EXERCISE PROMPT:
Would you show every line from the records that holds "resolution"?

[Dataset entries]
□ □ □ □ □

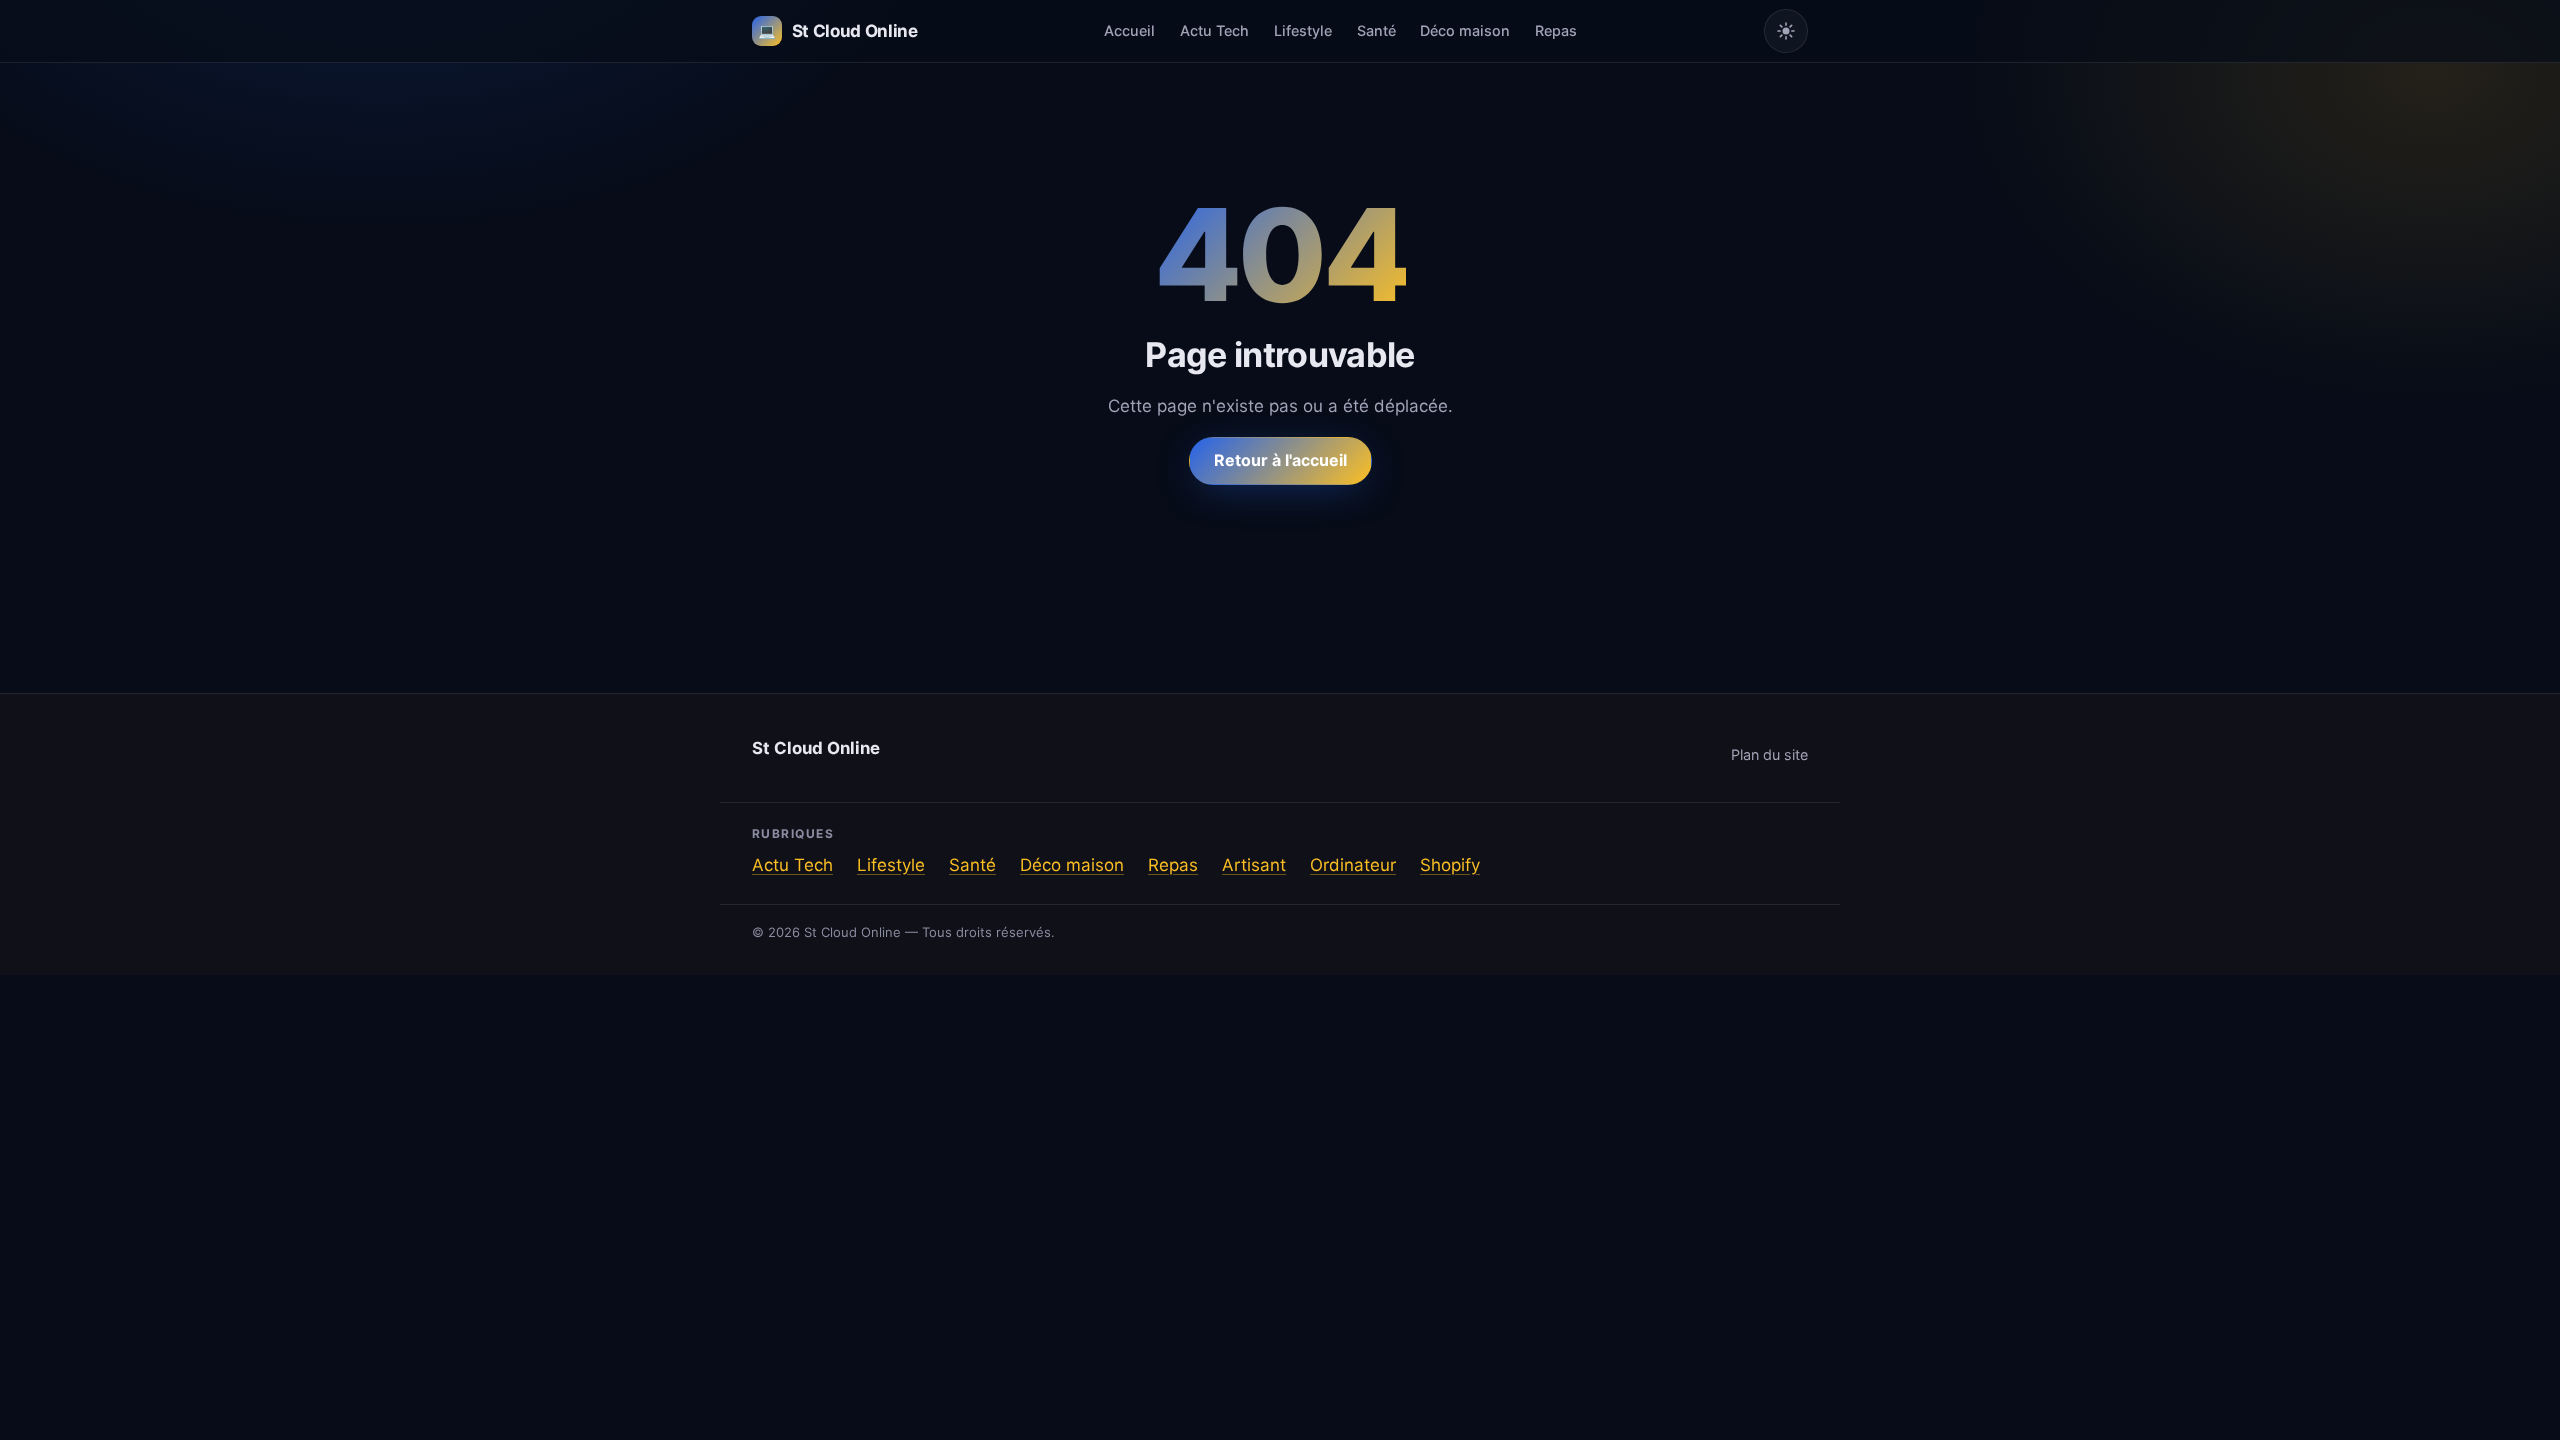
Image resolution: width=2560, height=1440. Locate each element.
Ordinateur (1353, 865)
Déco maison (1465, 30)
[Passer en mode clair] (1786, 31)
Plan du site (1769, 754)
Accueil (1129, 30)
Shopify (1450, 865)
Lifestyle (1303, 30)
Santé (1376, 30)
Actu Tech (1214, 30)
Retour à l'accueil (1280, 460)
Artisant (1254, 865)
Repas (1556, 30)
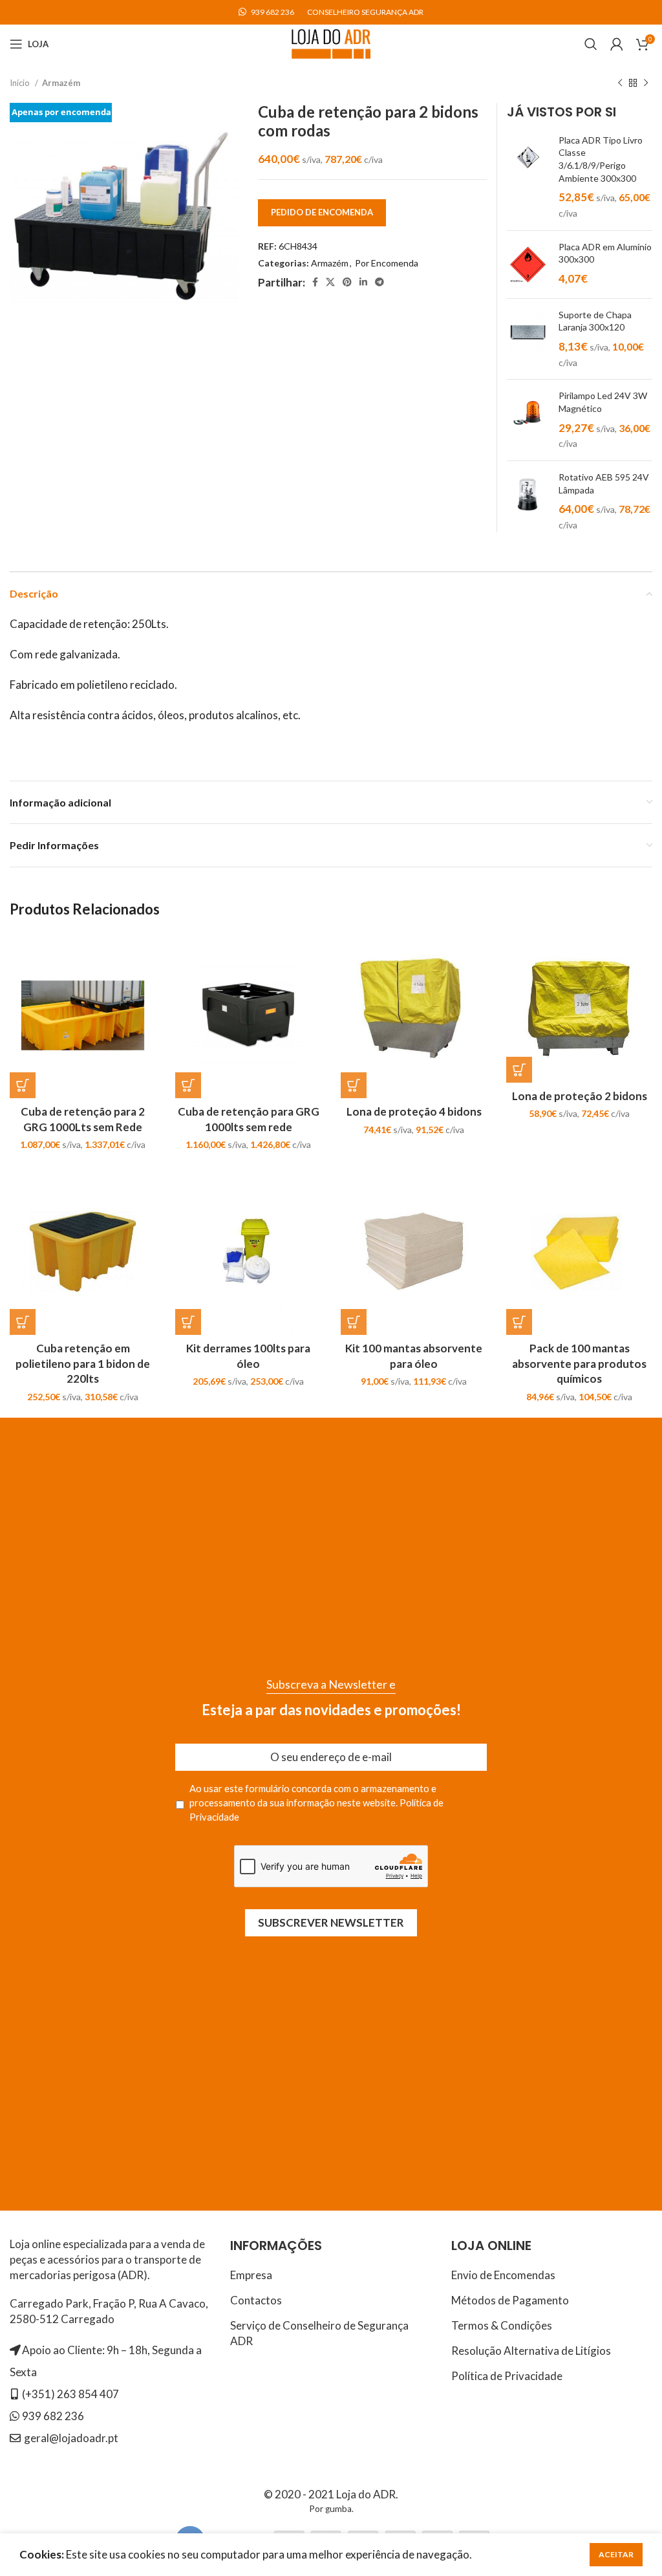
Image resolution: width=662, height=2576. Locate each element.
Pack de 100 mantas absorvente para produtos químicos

□ □ □ □ □

ANSWER FOR THIS EXERCISE:
Image resolution: width=2560, height=1440. Locate each element.
Image resolution: width=662, height=2576. Locate each element.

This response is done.